● Quoted passage:

.....

As shown in Figure 3, the keypoints serve as the basic object representation throughout CenterNet. The keypoints are obtained via regressing offsets over the center points, which are predicted by KPN (mentioned in Section 2.1). The learning of the keyponts are driven by two loss function: the bottom-right and top-left IoU loss between the induced pseudo box and the ground truth bounding box; the object recognition loss of the subsequent stage. The architecture of the detection head is illustrated in Figure 12. The proposed head architecture consists of two non-shared subnets, aiming at localization and classification, respectively. The localization subnet first uses three 3 × 3 convolutional layers, followed by two consecutive small networks to compute the offsets of the two sets of keypoints. The classification subnet also uses three 3 × 3 convolutional layers to abstract the feature maps, followed by a deformable convolutional layer whose input offset field is shared with the first deformable convolutional layer in the localization subnet. The group normalization layer is applied after each of the first three 3 × 3 convolutional layers in the two subnets. The anchor-free design reduces the burden on the final classification layer, resulting in a slight reduction in computation.

.....

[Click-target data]
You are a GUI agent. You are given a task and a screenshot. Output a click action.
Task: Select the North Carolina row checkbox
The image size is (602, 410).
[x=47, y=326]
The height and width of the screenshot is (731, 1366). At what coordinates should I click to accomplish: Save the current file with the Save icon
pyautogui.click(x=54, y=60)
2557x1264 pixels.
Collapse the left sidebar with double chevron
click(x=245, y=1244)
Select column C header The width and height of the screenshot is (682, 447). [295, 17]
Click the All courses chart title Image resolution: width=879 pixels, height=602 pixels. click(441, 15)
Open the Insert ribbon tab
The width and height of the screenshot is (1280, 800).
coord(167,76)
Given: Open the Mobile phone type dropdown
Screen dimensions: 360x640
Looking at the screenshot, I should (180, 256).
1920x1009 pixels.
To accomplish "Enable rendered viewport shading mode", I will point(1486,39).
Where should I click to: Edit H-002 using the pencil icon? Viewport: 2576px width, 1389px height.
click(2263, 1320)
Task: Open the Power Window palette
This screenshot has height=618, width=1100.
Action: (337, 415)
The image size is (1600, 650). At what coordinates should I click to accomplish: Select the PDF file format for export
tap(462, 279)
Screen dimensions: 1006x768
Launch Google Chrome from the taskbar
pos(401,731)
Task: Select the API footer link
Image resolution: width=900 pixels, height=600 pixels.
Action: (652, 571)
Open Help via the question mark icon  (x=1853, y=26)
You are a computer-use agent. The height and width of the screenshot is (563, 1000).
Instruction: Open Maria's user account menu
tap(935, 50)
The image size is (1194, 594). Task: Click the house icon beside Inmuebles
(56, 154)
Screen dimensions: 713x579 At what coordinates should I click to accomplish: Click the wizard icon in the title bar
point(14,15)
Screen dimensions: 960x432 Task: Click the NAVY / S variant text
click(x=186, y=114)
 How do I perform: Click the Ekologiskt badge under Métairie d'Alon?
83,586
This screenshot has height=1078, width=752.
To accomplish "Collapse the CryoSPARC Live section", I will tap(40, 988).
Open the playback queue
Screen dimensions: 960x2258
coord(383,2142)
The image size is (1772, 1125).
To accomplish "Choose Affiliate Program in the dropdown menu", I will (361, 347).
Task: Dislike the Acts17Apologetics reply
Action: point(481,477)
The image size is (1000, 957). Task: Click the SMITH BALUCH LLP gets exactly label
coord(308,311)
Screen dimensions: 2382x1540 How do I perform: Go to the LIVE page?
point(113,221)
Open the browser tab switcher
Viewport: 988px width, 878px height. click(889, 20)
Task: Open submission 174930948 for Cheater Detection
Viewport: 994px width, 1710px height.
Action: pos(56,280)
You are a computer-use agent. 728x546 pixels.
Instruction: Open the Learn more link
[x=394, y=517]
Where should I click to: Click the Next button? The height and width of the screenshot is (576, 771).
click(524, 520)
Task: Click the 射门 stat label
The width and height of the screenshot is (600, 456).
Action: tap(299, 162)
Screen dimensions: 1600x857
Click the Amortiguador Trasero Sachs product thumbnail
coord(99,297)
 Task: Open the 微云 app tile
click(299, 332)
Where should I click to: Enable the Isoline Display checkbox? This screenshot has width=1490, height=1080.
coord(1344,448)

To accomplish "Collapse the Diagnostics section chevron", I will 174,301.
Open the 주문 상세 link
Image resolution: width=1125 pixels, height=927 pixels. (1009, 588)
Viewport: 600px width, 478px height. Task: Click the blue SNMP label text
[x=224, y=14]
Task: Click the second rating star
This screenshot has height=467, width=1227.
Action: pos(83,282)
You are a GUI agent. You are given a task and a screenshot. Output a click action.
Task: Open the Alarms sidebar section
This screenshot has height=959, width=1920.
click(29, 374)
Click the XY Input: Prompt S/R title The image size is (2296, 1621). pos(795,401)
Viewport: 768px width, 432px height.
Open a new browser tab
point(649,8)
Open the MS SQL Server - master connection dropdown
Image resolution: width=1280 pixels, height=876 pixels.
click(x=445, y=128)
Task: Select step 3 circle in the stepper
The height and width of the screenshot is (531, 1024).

.....

● What is required:
Copy out the entire passage on CenterNet keypoints and its detection head, word for word.

● Output for this task:
As shown in Figure 3, the keypoints serve as the basic object representation throughout CenterNet. The keypoints are obtained via regressing offsets over the center points, which are predicted by KPN (mentioned in Section 2.1). The learning of the keyponts are driven by two loss function: the bottom-right and top-left IoU loss between the induced pseudo box and the ground truth bounding box; the object recognition loss of the subsequent stage. The architecture of the detection head is illustrated in Figure 12. The proposed head architecture consists of two non-shared subnets, aiming at localization and classification, respectively. The localization subnet first uses three 3 × 3 convolutional layers, followed by two consecutive small networks to compute the offsets of the two sets of keypoints. The classification subnet also uses three 3 × 3 convolutional layers to abstract the feature maps, followed by a deformable convolutional layer whose input offset field is shared with the first deformable convolutional layer in the localization subnet. The group normalization layer is applied after each of the first three 3 × 3 convolutional layers in the two subnets. The anchor-free design reduces the burden on the final classification layer, resulting in a slight reduction in computation.